In 2009 a Turner Broadcasting executive stood in front of employees and said they are not worried about Online streaming because it only covered 15 minutes of watching time among consumers. TBS, TNT, Cartoon Network, HBO, Time Inc were all under the same ownership umbrella along with the entire MGM catalog Ted Turner had acquired at the cost of losing control of his company. There were executives who knew what they were doing but some were performative - using buzz words and bravado to hide that they had no idea. Many were trying to extract as much as possible from both ends - 50% of revenue from consumers and 50% from advertisers. Even when those two were in direct conflict with each-other’s interests. They believed content was king and so they invested in content, instead of distribution. They hoarded their back catalog for years.
In the mean time Netflix started with 3 CDs per month plans and when they began streaming on 2007 we didn’t use it at start because we assumed that it would cut out of the 3 movies allotment. So we were scared to use it for a while. Yet we used it regularly - because unlike the cable service, streaming didn’t have ads. And ads were massive massive abuse and waste of time for consumers. You can benchmark the level of abuse by the types of ads in the super bowl: Alcohol, crypto, gambling, cars…
The reality is that cable was a paid premium service, unlike broadcast TV, which was free and littered with ads. Mix the two and you lose the golden goose.
That said, the bravado of that executive stuck with me since then.
The branding debacle around HBO streaming service was malpractice
HBO Go and HBO Now - simultaneously, for some reason
Then HBO Max
Then Max
Now back to HBO Max
How many committee meetings did it take to get this strategy?
It's frankly amazing WB Studio and HBO quality has survived this insanity.
Time-Warner and its incarnations is whatever the opposite of synergy is (the parts are worse because of the whole)
And netflix has ads now.
> The reality is that cable was a paid premium service, unlike broadcast TV, which was free and littered with ads.

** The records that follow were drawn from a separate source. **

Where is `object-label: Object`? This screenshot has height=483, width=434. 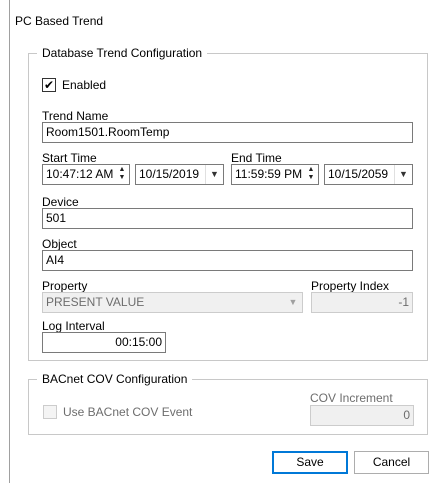 object-label: Object is located at coordinates (60, 244).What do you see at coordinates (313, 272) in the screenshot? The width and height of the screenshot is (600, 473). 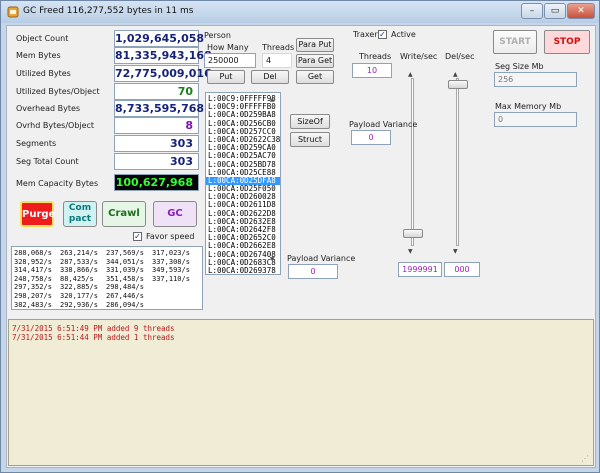 I see `person-payload-variance-input: 0` at bounding box center [313, 272].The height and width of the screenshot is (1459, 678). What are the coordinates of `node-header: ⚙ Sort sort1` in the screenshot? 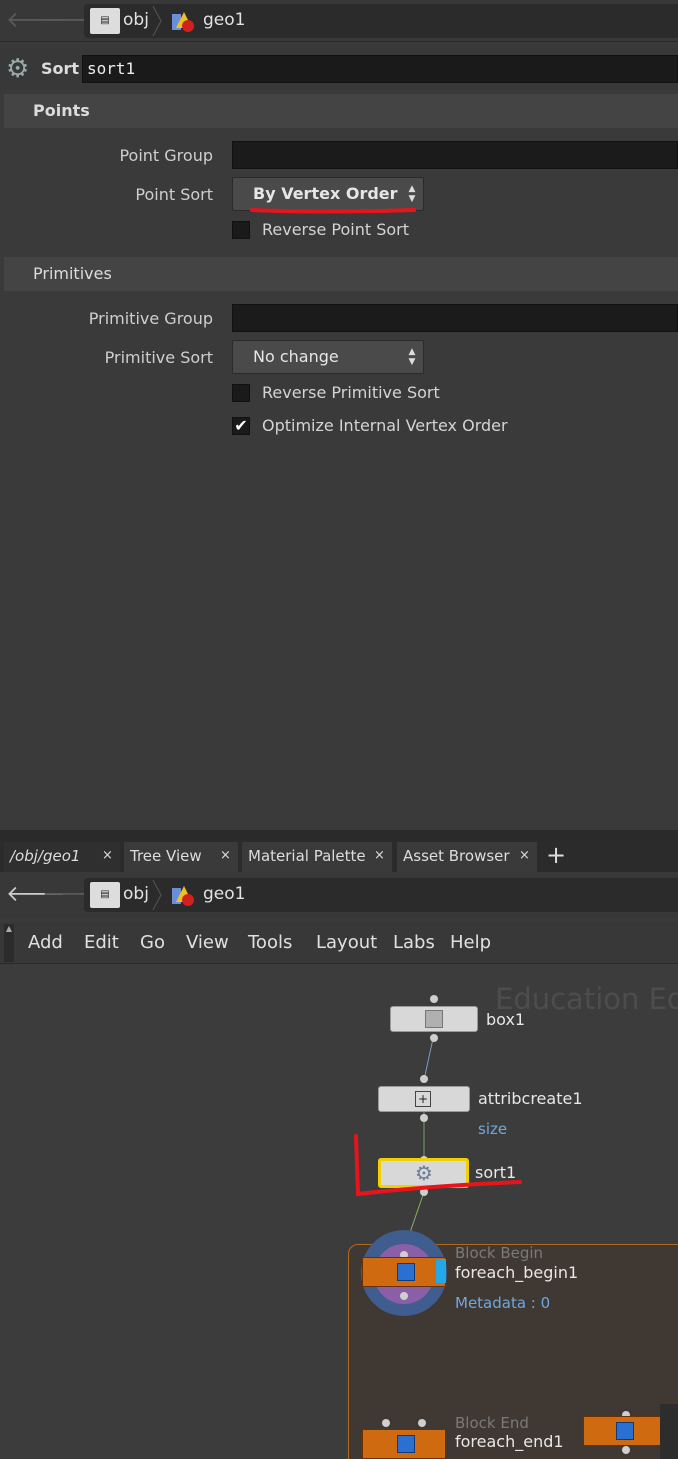 It's located at (339, 69).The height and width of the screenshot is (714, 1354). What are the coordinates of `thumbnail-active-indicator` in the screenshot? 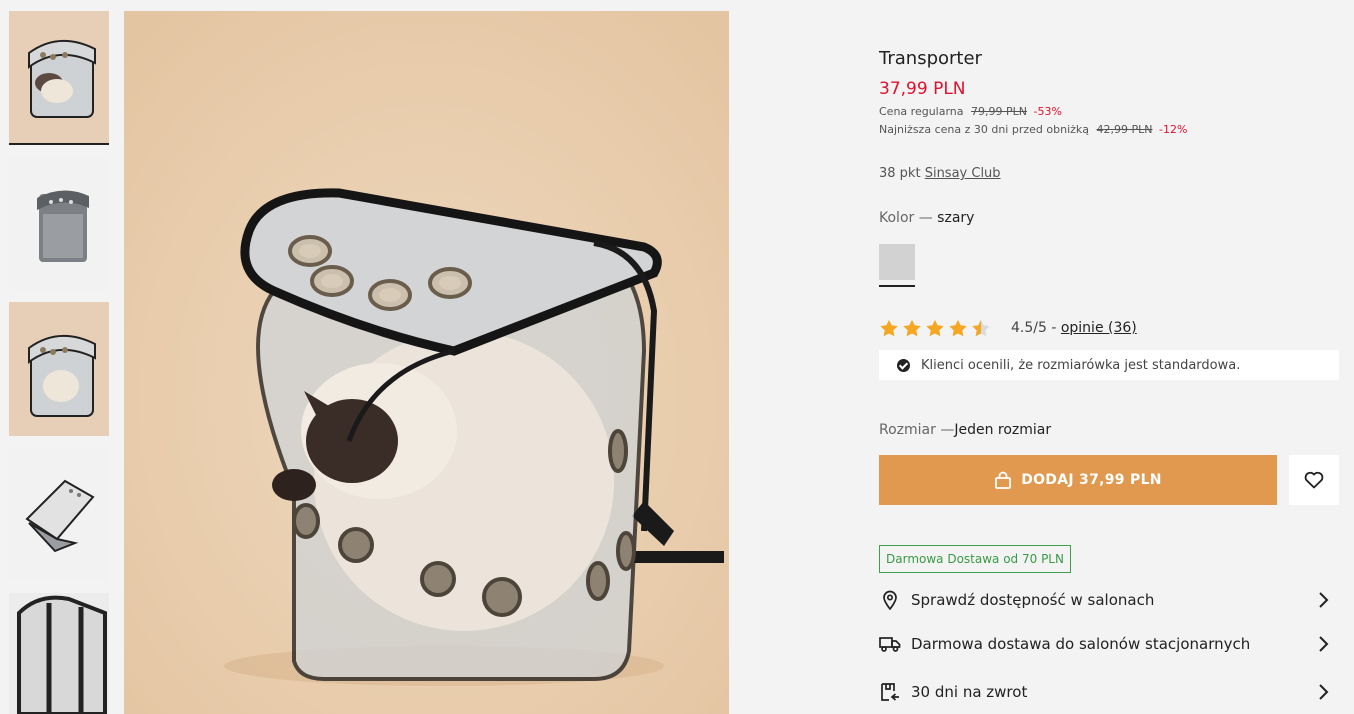 It's located at (59, 144).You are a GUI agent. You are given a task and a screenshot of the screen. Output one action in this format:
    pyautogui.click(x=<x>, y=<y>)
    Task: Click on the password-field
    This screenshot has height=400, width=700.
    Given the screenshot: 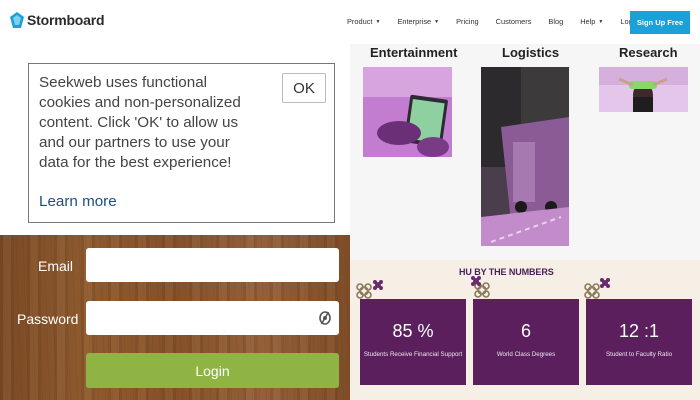 What is the action you would take?
    pyautogui.click(x=212, y=318)
    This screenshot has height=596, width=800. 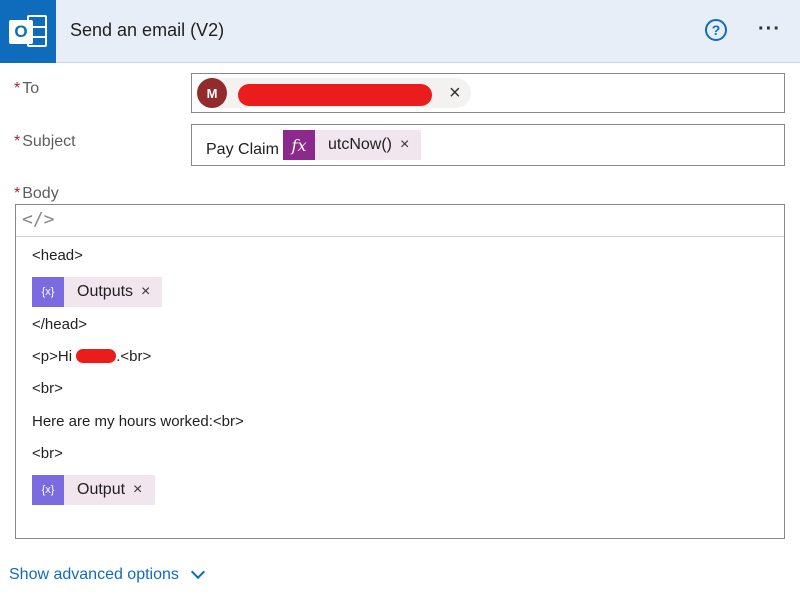 I want to click on output-token: {x} Output ×, so click(x=94, y=490).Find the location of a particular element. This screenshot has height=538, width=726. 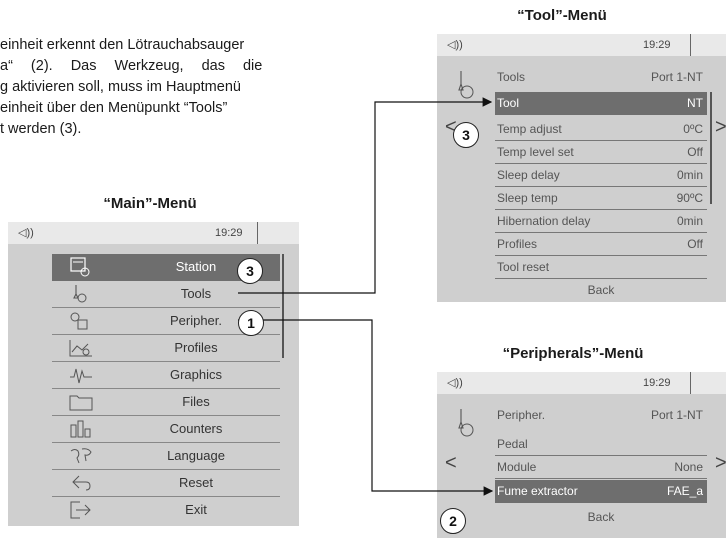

The reality is, most cable channels had ads from day one. Less ads than most broadcast stations (which made up most of the channels you had on cable at the start anyways) but still a lot of the first cable-only channels had ads from the start. WTBS had ads on cable in 1976. MSG/USA had ads on cable starting in 1977. CNN had ads on day one in 1980. MTV had ads on day one in 1981.
Everything is now re-consolidated under different media companies now. Instead of Ted Turner we have Larry Ellison, and Netflix, and Disney.
So I think the biggest question is, what form of entertainment will eventually supplant streaming services? Whatever it is (or will be) will almost certainly be disregarded by most people.